You can only take advantage of these credits and exclusions if you file a tax return! And consider: it’s possible to earn over $100,000 and pay no U.S. tax, so it’s in your best interest to file. There are many other issues to reduce or even eliminate expats' U.S. tax liability. Ask your tax consultant for more information.

Tax Guides from International Accounting Firms

For more information, please consult these tax guides:

PWC - Indonesian Pocket Tax Book 2023

Deloitte - Indonesian Tax Highlights 2023

PKF - Indonesia Tax Guide 2022-23

Taxpayer Definitions

Article 2

(3) The term “Resident Taxpayer” (aka Domestic Taxpayer) means:

a. Individual who resides in Indonesia, an individual who has been present in Indonesia for more than 183 (one hundred and eighty-three) days within any 12 (twelve) months period, or an individual who has been residing in Indonesia within a particular taxable year and intends to reside in Indonesia;
b. entity established or domiciled in Indonesia, ...
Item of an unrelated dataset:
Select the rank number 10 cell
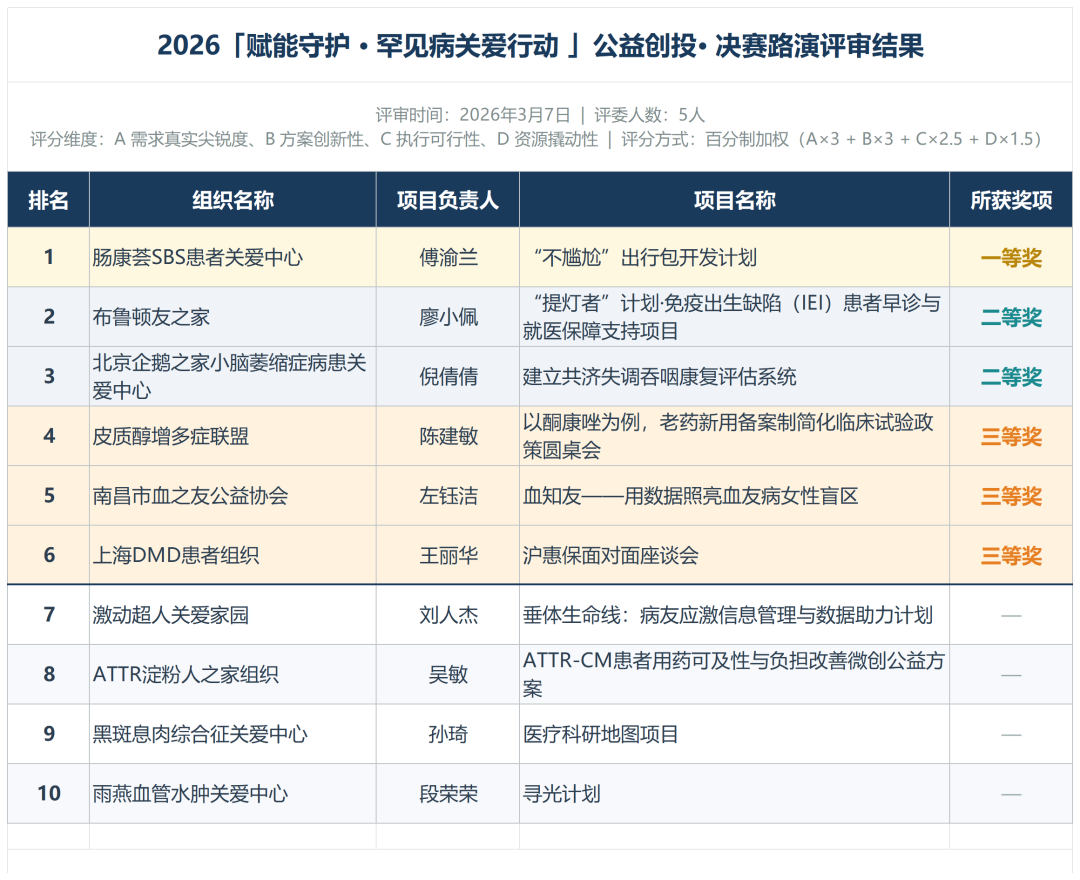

4) The term “Non-Resident Taxpayer”(aka Foreign Taxpayer) means:
a. An individual who does not reside in Indonesia, has been present in Indonesia for not more than 183 (one hundred and eighty-three) days within any 12 (twelve) months period, and an entity which ....
b. Any individual who does not reside in Indonesia, has been present in Indonesia for not more than 183 (one hundred and eighty-three) days within any 12 (twelve) months period, and any entity which ...


Article 2
Principal differences between Resident and Non-Resident Taxpayers are in the manner that they fulfill their tax obligation, among others are as follows:

a. A Resident Taxpayer is taxed on his income derived from Indonesia and overseas, whereas a Non-Resident Taxpayer is taxed only on the income originating from sources in Indonesia;
b. A Resident Taxpayer is taxed based on the net income with a general rate, whereas a Non-resident Taxpayer is taxed based on the gross income with an appropriate rate; and
c. A Resident Taxpayer is obliged to submit Annual Return Report as means for assessing his tax obligation in a taxable year, whereas a Non-resident Taxpayer is not, because his tax obligation are fulfilled through withholding tax, which is final in nature.